S’entourer de gens qui s’y connaissent et de ne pas tenter d’écouter tout le monde en même temps. Accepter de gravir les échelons un à un pour éviter les blessures.

On ne se met pas en forme en faisant de la moto, on se met en forme POUR faire de la moto. Contrairement à ce que les gens pensent, c’est un sport exigeant physiquement; c’est le pilote qui doit promener sa moto et non l’inverse.

Commencer avec de petites cylindrées; un débutant ne devrait jamais commencer sur une puissante moto comme le KX450. Pour aller vite, pour sauter loin, ça prend une bonne technique et non pas un gros moteur.
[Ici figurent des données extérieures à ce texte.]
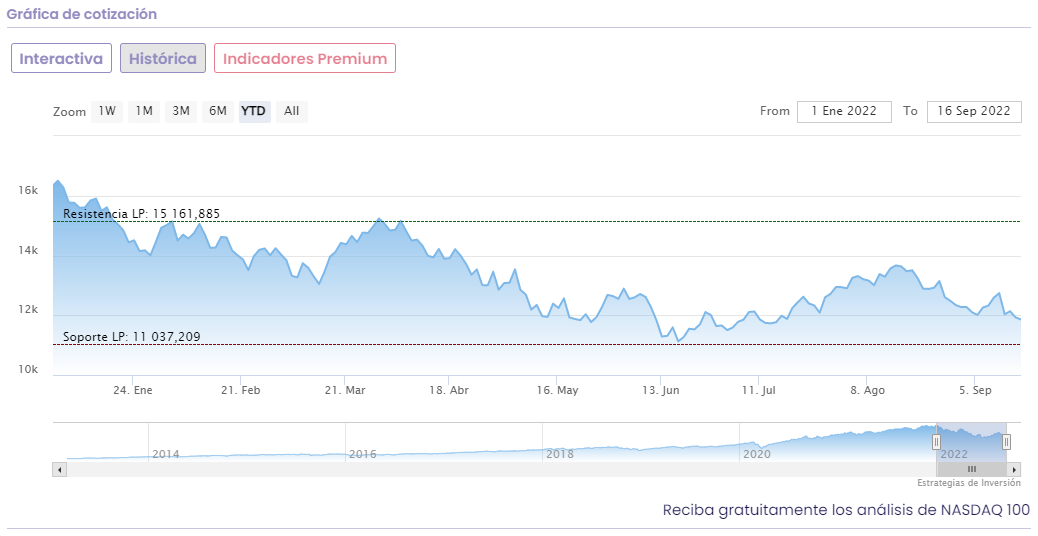Click the scrollbar right arrow button
This screenshot has width=1038, height=536.
click(1014, 469)
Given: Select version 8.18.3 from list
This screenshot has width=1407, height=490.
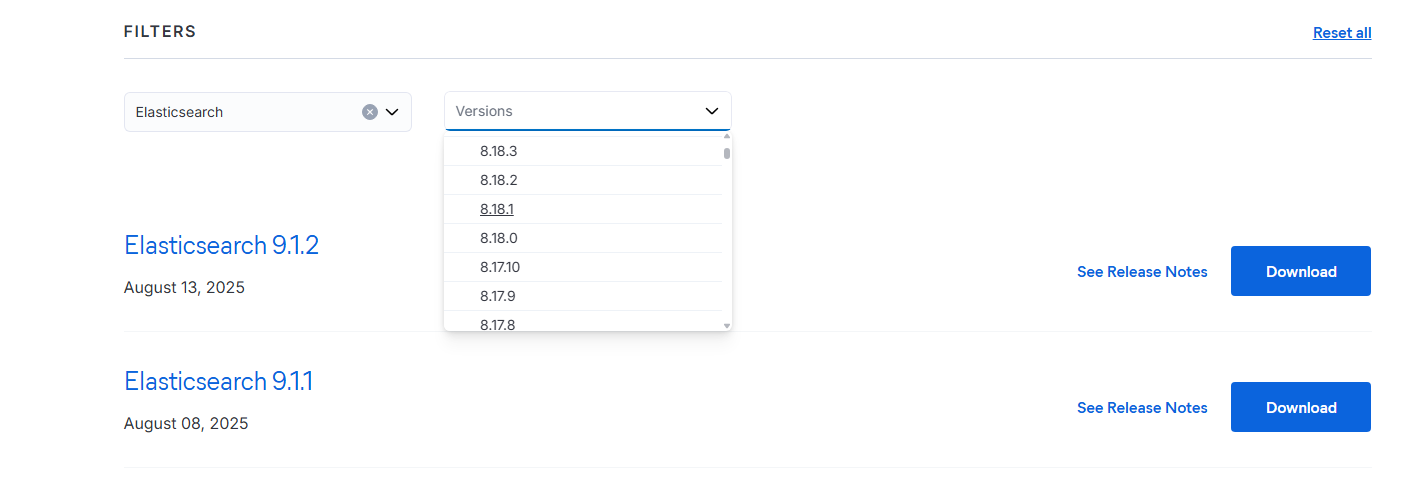Looking at the screenshot, I should pos(498,152).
Il ne faut pas négliger l’importance de suivre des cours. Plusieurs athlètes/coureurs donnent des cours privés ou en groupe. Certaines pistes comme X-town, Motocross Deschambault ou MX Tring-jonction offrent également ce service.

Il y a tant à apprendre pour conduire une moto efficacement et sécuritairement. Vous y gagnerez temps et plaisir et éviterez les blessures lié4s à la témérité, le manque de contrôle ou le manque d’expérience.

Que prévois-tu faire maintenant que tu as pris ta retraite de la compétition? Souhaites-tu rester impliquée en motocross?

Je préfère parler de semi-retraite. Ce sport, je l’ai dans la peau et dans le cœur et j’ai besoin de rester en contact avec la compétition.

Cependant je suis forcée de constater qu’à mon âge, si je suis capable de bien performer, mon temps de récupération est beaucoup plus long qu’avant. C’est devenu très épuisant de soutenir le rythme et la forme physique durant un calendrier complet de championnat.

C’est pourquoi je vais participer à quelques courses ici et là, mais sans m’imposer un horaire chargé et compressé. J’adore aussi transmettre mes connaissances, aider les autres à apprendre les rudiments du métier et surtout, leur transmettre le plaisir à moto tout en étant sécuritaire.

Je compte bien être à bord de mes KX250 que j’adore le plus longtemps possible, rouler avec mes enfants, voire même jusqu’au jour où je serai mémé pour en faire avec mes petits-enfants.